Whitehead...throws a lot of things on the wall, hoping that if they don't all stick, at least they'll slide into consciousness for a while ... But however ambitious or multilayered this novel is, the reader may get stuck trying to decipher just what Whitehead is trying to say in this thing. In a meandering 389 pages he takes his time in composing the novel's myriad characters and situations, switching eras within chapters whenever he feels like it ... Whitehead often goes into directions that aren't that enticing. For every narrative piece the reader plows through fluidly, like the Sutter story, there are others that grind the book to a deadening halt. In theory Days has a brilliant, inviting premise. But once you get into the book the novelty wears off quickly. But it shouldn't be said that Whitehead doesn't know what he's doing as a novelist ... Whitehead knows how to mesh the quirky with the urbane ... if there is one thing the reader gets from reading John Henry Days, it's that density doesn't necessarily make for good storytelling.
... an inventive, funny, and bittersweet inquiry into the significance of folk hero John Henry ... Masterfully composed and full of myth and magic, Whitehead’s great American novel considers such dualities as nature and civilization, legend and history, black and white, and altruism and greed, while deftly skewering the absurdities of the information age.
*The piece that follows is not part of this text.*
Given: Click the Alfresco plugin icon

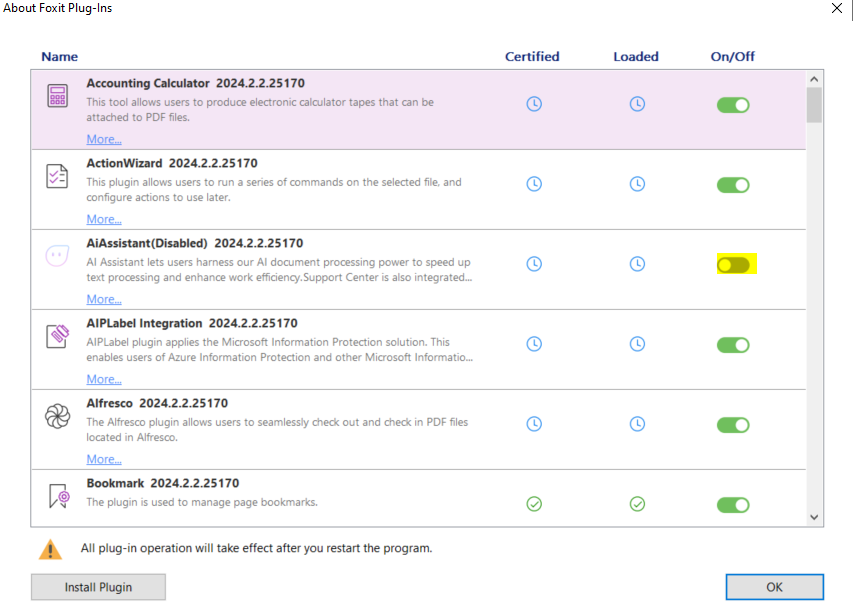Looking at the screenshot, I should click(x=57, y=416).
... a tornado-like narrative storm ... Whitehead...has the early DeLillo's sense for the sinister underside of Americana, combined with historical consciousness of the African-American middle-class in the post–civil rights era. Smart, learned and soaringly ambitious, his second novel consolidates his position as one of the leading writers of serious fiction of his generation.
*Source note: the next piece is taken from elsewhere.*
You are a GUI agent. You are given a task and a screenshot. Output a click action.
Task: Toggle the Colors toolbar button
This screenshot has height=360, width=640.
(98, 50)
Whitehead...returns with a hilarious, heart-tugging take on the evolution of the American folk hero John Henry—and on the theme of inevitability, or the power of fate ... Whitehead spins off riveting stories about John Henry himself, the scholars who traced his legend, and the singers and peddlers who popularized the John Henry ballad. Thoughtful, amusing tale-spinning with, one imagines, serious film potential.